The logo screaming at me as I drowned myself in the punishing words on the page.
It still felt like a victory that they even acknowledged receiving my plea for acceptance.
Honey magazine was a harder blow. After bearing the silent treatment like a pro — a stroke of luck brushed against me when my aunt started dating the guy who worked in the graphics department.
What were the odds?!
Once he found out that I was interested in joining his company — he agreed to help. We worked on a strategy and he gave me pointers on how to draft my cover letter and resume.
I couldn’t believe my luck! Finally! At the age of thirty — I was going to land my dream job.
The editor-in-chief at the time was Michaela Angela Davis — and after receiving my materials through a trusted source — she was ready to talk to me.
The plan was to have a phone conversation the Monday after the July 4th weekend.
I recall the feeling of euphoric anticipation as I vividly mapped out what the next couple of years would look like as a writer at a top women’s magazine in New York City.
Monday came and exploded like a pent up firecracker.
Honey’s publisher — Vanguard Media ended up filing for bankruptcy in 2003. But earlier that year — I was desperately trying to work there and oblivious to the impending doom.
I found out earlier than most because of how close I came to getting the job of my career.
I was devastated but not discouraged.
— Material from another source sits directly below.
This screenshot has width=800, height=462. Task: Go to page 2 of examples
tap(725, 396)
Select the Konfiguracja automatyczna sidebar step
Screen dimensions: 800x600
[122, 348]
I still believed that the day would come when I would assume the role of a full time writer.
Fast forward to 12 years later and that goal has been achieved.
But. It took blood, guts and more guts and and gory splashes of blood to make it happen. And I’m not even close to where I want to be.
When I hear writers in their twenties bemoan their circumstances — I totally get it.
It sucks to be young, ambitious and talented with no consistent source of validation and monetary compensation.
If anyone knows what that feels like — I do.
I also know what its like to have no options when it comes to displaying your goods and services. At will.
I know how it feels to fantasize about a future that will give you the opportunity to curate your own pieces without the approval of an over-worked editor.
You can be your own editor and produce the kind of content that matches your viable range.
Well, gosh darn it! Here we are! Dreams really do come true!
It’s 2016. I’m much older now but still able to partake in the benefits that come with the modern times.
The digital age has supplied us with the wonder of being able to rely solely on the validity of our visional templates.
You don’t have to ask or wait for permission to publish your words.
You don’t have to send a plethora of letters to hazy editors who just want to be left alone.
You can write to your heart’s desire and track how many people read it, like it or really like it.
I am jealous that as a young writer — I was deprived of this privilege but I am making up for lost time.
I quit my disgusting job at one of the top financial institutions in the country to perfect my craft.
It has taken me almost three years to make it half way to the top but I’m not complaining.
I was forced to work my ass off because I had no choice. It was either that or die a slow and painful death.
The truth is that when young people express the pain of having to do all the things I did under much dire circumstances — I instinctively shut down.
I would’ve been absolutely psyched to be a twenty something writer with a blog.
I would’ve been over the moon at the notion that I can submit my work at the click of a button and get feedback minutes later.
The numbers game is a brutal sport. The reasons are embedded in the need to impress based on contrived articles that are supposed to guarantee your status as a master of numbers — not words.
You are crippled as a writer when balancing the budget of your output surpasses the need to worship your own words before they hit the page.
I’ve never been motivated by the thrill of manipulating readers to buy what I’m selling at any cost.
I write for selfish reasons. It’s a symbolic release from chains undone. I enter a mind field that harbors what needs to be set free.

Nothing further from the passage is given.